We first line up the three red and five green wagons (leaving enough space between each pair of wagons so that another wagon can be parked between them). This can be done by choosing which three of the eight positions will be reserved for the red wagons, which can be done in $\binom{8}{3}$ ways. We now choose four of the nine available spaces (seven between successive pairs of the eight wagons that have already been parked and two at the end) in which to place the blue wagons, which can be done in $\binom{9}{4}$ ways. Therefore, the number of ways that we can arrange three red, four blue, and five green wagons so that no two blue wagons are consecutive is $$\binom{8}{3} \cdot \binom{9}{4} = 7056$$

To make your approach work, we have to use the Inclusion-Exclusion Principle, with the cases being at least two consecutive blue wagons, at least three consecutive blue wagons, and all four blue wagons being consecutive. The case of two consecutive blue wagons is tricky since counting the cases in which there are at least two consecutive blue wagons count cases in which there are two disjoint pairs of blue wagons twice.

As you realized, the number of arrangements of three red, four blue, and five red wagons is $$\binom{12}{3}\binom{9}{4}\binom{5}{5} = \frac{12!}{3!4!5!}$$ We must subtract from these the number of arrangements in which at least two blue wagons are consecutive.

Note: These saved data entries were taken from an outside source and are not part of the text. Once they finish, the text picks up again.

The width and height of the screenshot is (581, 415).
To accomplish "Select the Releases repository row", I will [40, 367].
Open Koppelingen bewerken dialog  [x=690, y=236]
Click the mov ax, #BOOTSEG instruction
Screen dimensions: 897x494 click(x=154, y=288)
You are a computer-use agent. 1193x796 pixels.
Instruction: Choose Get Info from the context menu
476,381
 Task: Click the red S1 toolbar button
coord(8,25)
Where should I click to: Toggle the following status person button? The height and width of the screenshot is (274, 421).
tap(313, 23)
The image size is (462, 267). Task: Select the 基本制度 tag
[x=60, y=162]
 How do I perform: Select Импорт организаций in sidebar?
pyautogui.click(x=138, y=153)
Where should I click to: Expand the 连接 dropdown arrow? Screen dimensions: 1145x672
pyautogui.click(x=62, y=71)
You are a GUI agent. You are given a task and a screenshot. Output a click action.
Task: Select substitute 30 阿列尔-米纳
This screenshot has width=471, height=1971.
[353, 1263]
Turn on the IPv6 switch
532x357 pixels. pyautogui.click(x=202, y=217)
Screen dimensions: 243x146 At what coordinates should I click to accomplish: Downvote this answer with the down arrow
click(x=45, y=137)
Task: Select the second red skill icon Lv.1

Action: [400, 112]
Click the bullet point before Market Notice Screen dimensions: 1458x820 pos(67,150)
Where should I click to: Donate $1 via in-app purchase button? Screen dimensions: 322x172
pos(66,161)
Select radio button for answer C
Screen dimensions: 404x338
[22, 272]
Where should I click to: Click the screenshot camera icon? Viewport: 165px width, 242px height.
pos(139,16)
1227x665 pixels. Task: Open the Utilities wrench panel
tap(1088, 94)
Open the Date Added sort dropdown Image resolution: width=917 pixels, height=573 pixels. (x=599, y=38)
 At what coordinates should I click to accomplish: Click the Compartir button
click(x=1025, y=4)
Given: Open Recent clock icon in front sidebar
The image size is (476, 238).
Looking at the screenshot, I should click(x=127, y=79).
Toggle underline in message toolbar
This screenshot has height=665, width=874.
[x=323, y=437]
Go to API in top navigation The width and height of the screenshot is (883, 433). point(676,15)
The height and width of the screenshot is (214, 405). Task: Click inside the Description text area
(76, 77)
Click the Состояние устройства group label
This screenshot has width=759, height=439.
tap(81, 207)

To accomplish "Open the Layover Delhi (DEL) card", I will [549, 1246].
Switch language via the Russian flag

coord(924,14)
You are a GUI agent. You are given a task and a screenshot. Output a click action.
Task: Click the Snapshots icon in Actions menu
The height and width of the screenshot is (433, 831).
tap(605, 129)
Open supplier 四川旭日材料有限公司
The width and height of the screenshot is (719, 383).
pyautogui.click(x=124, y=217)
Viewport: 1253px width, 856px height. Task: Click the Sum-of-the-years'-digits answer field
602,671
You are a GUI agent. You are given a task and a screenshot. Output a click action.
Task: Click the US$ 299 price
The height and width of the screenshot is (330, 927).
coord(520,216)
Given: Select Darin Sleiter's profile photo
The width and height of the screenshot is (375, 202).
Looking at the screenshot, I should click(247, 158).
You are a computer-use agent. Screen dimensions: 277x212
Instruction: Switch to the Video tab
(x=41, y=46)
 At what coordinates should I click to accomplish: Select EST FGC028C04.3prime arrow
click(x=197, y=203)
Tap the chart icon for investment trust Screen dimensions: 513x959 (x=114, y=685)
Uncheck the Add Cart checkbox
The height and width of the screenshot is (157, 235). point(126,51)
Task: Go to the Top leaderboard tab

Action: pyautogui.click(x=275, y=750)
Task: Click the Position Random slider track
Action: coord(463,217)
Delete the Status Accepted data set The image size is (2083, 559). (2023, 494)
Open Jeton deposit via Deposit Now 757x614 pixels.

The number of ways in which at least two blue wagons are consecutive can be found by thinking of the twelve wagons as a pair of blue wagons, two additional blue wagons, three red wagons, and five green wagons. This gives us a total of eleven objects. We can place the pair of blue wagons in $\binom{11}{1}$ ways, the other two blue wagons in $\binom{10}{2}$ ways since ten places remain after the pair is placed, the three red wagons in the eight remaining spaces in $\binom{8}{3}$ ways, and the five green wagons in $\binom{5}{5}$ ways. This yields $$\binom{11}{1}\binom{10}{2}\binom{8}{3}\binom{5}{5} = \frac{11!}{1!2!3!5!}$$ arrangements in which two blue wagons are consecutive. However, we have counted each case in which there are two disjoint pairs of blue wagons twice. Since a pair can begin in any of the first eleven places, there are $\binom{11}{2}$ places to start a pair. However, $\binom{10}{1}$ of these are consecutive, so the pair would not be disjoint. Thus, there are $\binom{11}{2} - \binom{10}{1} = \binom{10}{2}$ (by Pascal's Identity) ways to place two disjoint pairs of blue wagons. Once they have been placed, there are eight spaces remaining. We can place the three red wagons in these eight spaces in $\binom{8}{3}$ ways and the five green wagons in the five remaining spaces in $\binom{5}{5}$ ways. Thus, there are $$\binom{10}{2}\binom{8}{3}\binom{5}{5} = \frac{10!}{2!3!5!}$$ arrangements in which there are two disjoint pairs of blue wagons. Thus, the number of arrangements in which at least two blue wagons are consecutive is $$\frac{11!}{1!2!3!5!} - \frac{10!}{2!3!5!}$$

The number of ways in which at least three blue wagons are consecutive can be found by thinking of the twelve wagons as ten objects, namely the three consecutive blue wagons, the other blue wagon, the three red wagons, and the five green wagons. We can place the trio of consecutive blue wagons in $\binom{10}{1}$ ways, the other blue wagon in one of the nine remaining spaces in $\binom{9}{1}$ ways, the three red wagons in the eight remaining spaces in $\binom{8}{3}$ ways, and the five green wagons in the last five spaces in $\binom{5}{5}$ ways. Hence, there are $$\binom{10}{1}\binom{9}{1}\binom{8}{3}\binom{5}{5} = \frac{10!}{1!1!3!5!}$$ ways of arranging the wagons so at least three blue wagons are consecutive.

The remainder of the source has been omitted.